The first review posted here is by a white male who feels offended by Schulman's challenging of dominant authorities and conventional and patriarchal narratives. This is an unfortunate and in my view invalid response; it's about time marginalized people get to tell their stories.

Rating: 5 stars
Summary: Riveting, well-written work of cultural criticism
Review: Schulman has the uncanny ability to: a) tell a personal story about the plagiarism of her work, her attempts for resolution, her experiences as a woman, a lesbian, an author in the fight against AIDS; b) write an insightful account of the state of the commercial theatre -- a late '90s version of the type of essay Miller and Albee wrote 40-50 years ago; c) create a remarkable context for unmasking homophobia and explaining the cultural position of gays and lesbians in contempory America; and d) give the reader something that's both challenging and easy to read. I found it to be entirely engaging and incredibly smart.

I am also one of the many people who saw "Rent" on Broadway during the week it won the Tony, and I'm not ashamed to say, I loved it. But a year or so later, when it came to LA, I took a couple of friends and saw it again -- and I have to admit, it seemed fake, packaged, forced. In her role as a critic, apart from her personal connection to the show, Schulman explains why parts of "Rent" seem false. She puts into words some of the fleeting, troubling thoughts I couldn't articulate for myself.

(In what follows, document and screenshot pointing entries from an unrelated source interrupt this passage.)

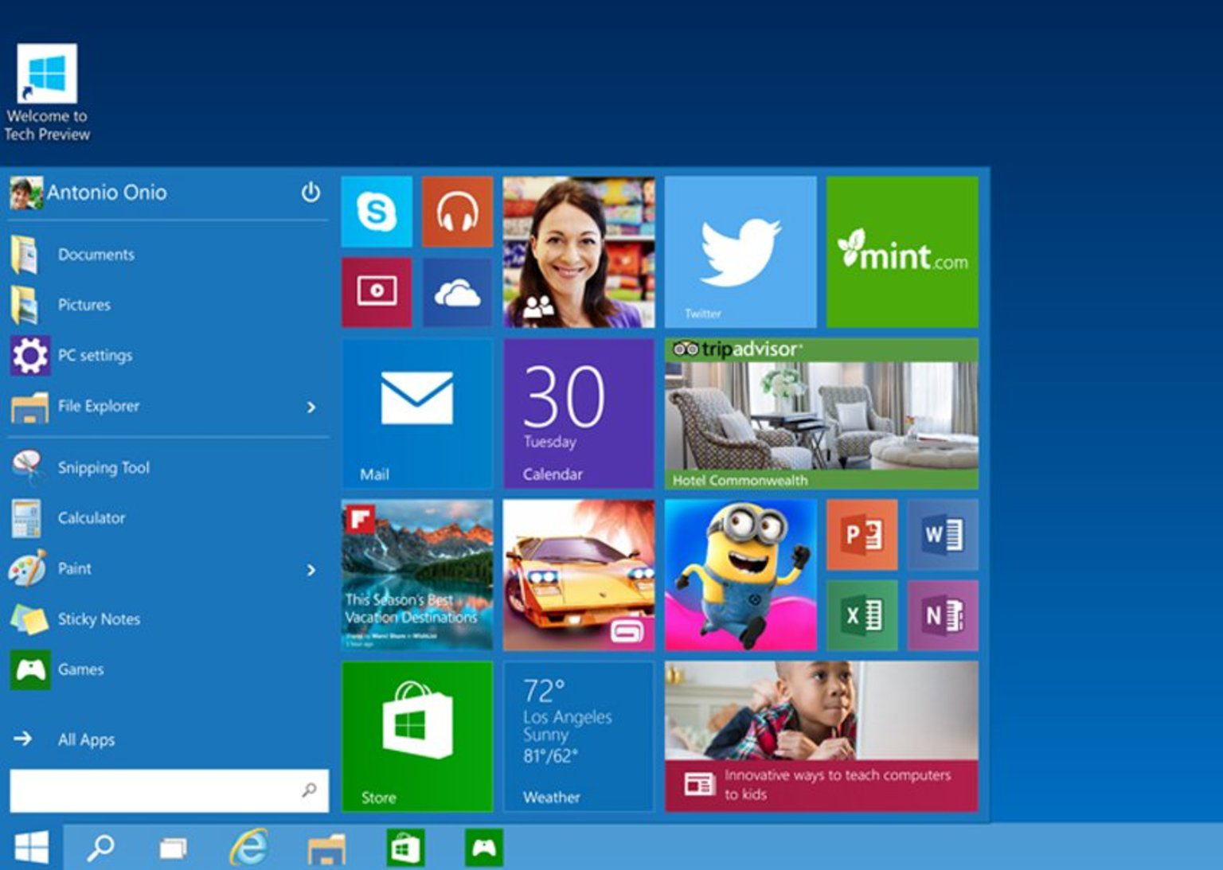Open the Word tile
This screenshot has width=1223, height=870.
point(943,534)
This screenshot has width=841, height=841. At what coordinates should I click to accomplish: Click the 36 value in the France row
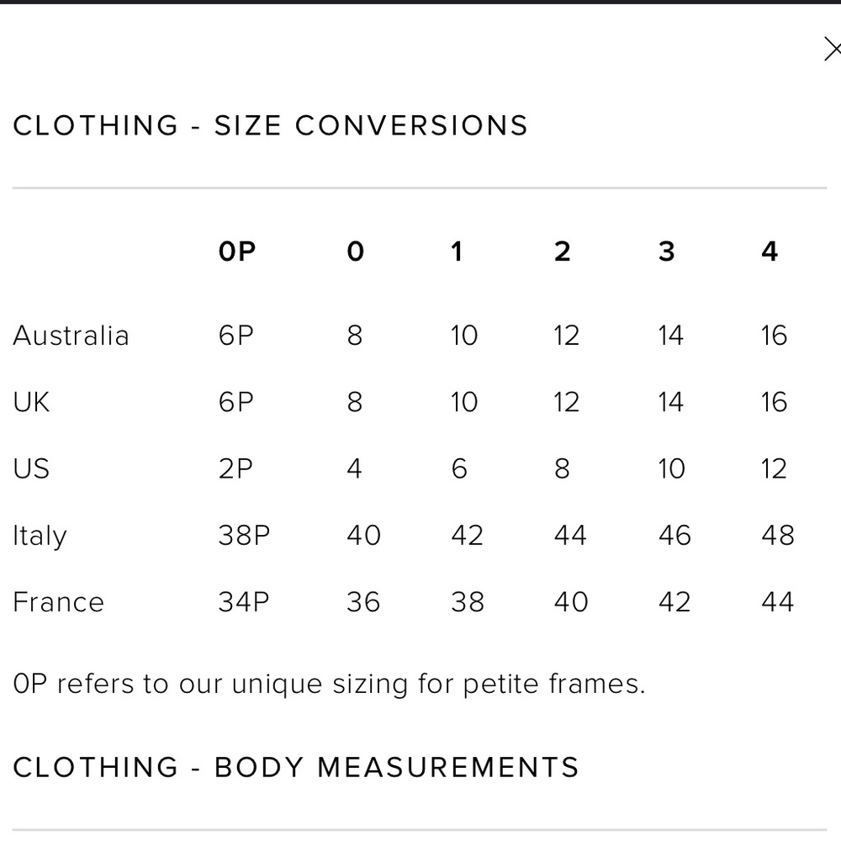[363, 602]
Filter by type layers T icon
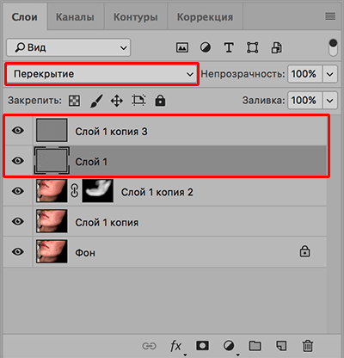344x358 pixels. click(x=229, y=47)
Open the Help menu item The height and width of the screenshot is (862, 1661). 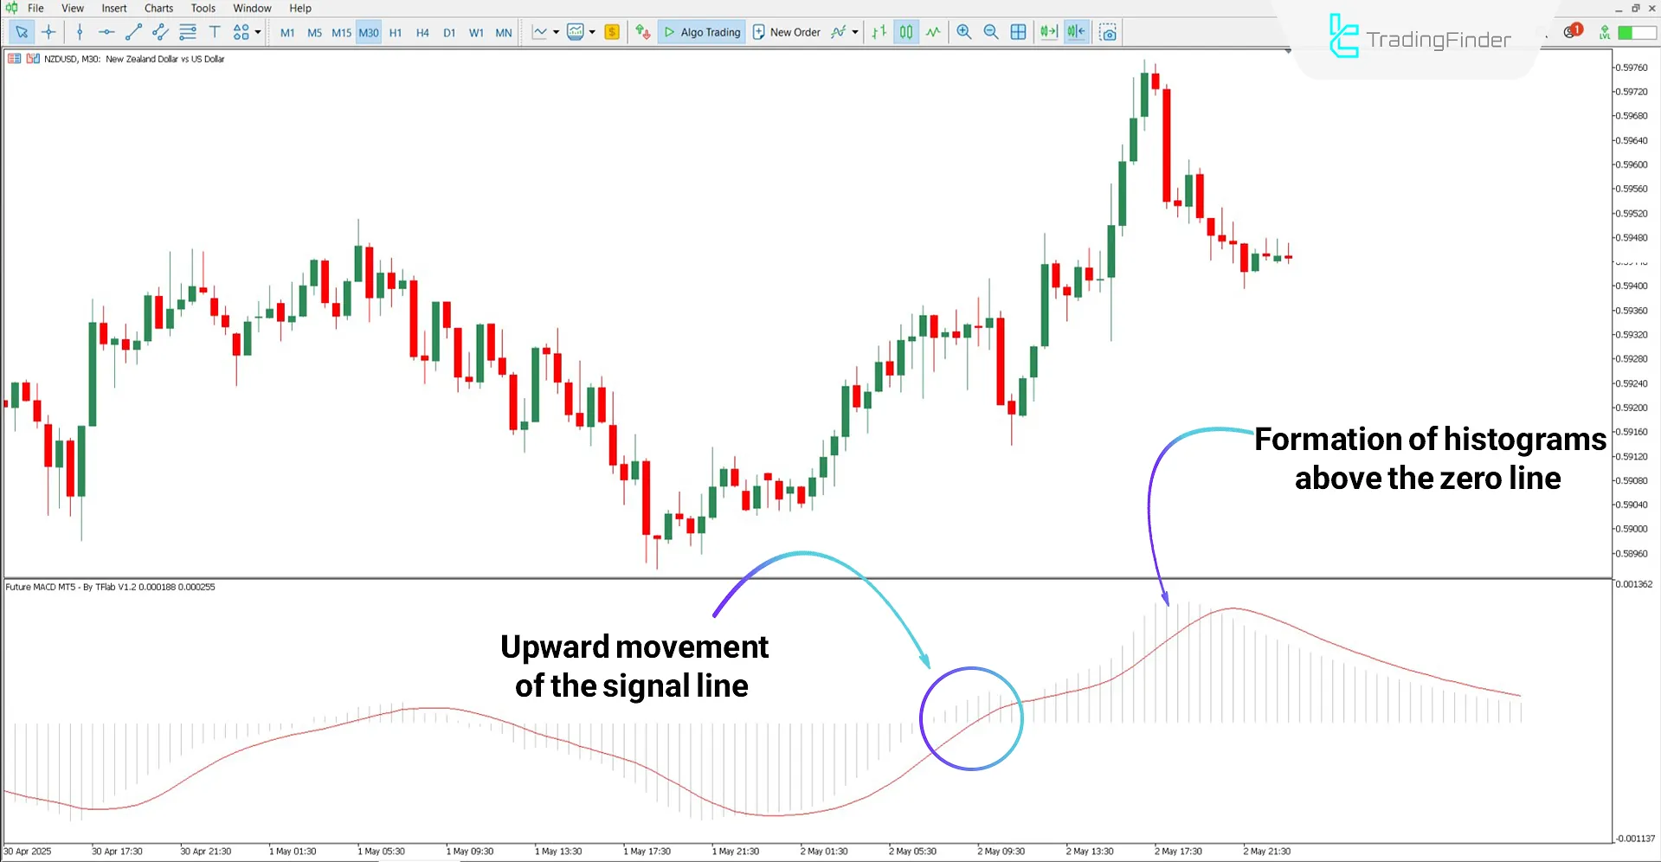point(299,8)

I'm an English professor and I teach drama -- I intend to use "Stagestruck" in future courses.

Rating: 1 stars
Summary: schulman is an attention-grabbing idiot.
Review: this is insane, simply put. there may be similarities between her book 'people in trouble' (read it, and it isn't as great as some of the other reviewers make it out to be), and RENT (the best show ever to come to broadway), but if you think about it, there's no way. jonathan larson based RENT off of la boheme and his own life, not some cheap book he probably had never even heard of. and the man died, for christ's sake! even if this is true, larson deserves more respect than to be yelled at by a person desperate for attention who has nothing better to do than accuse other people to find recognition. this book isn't even worth glancing at.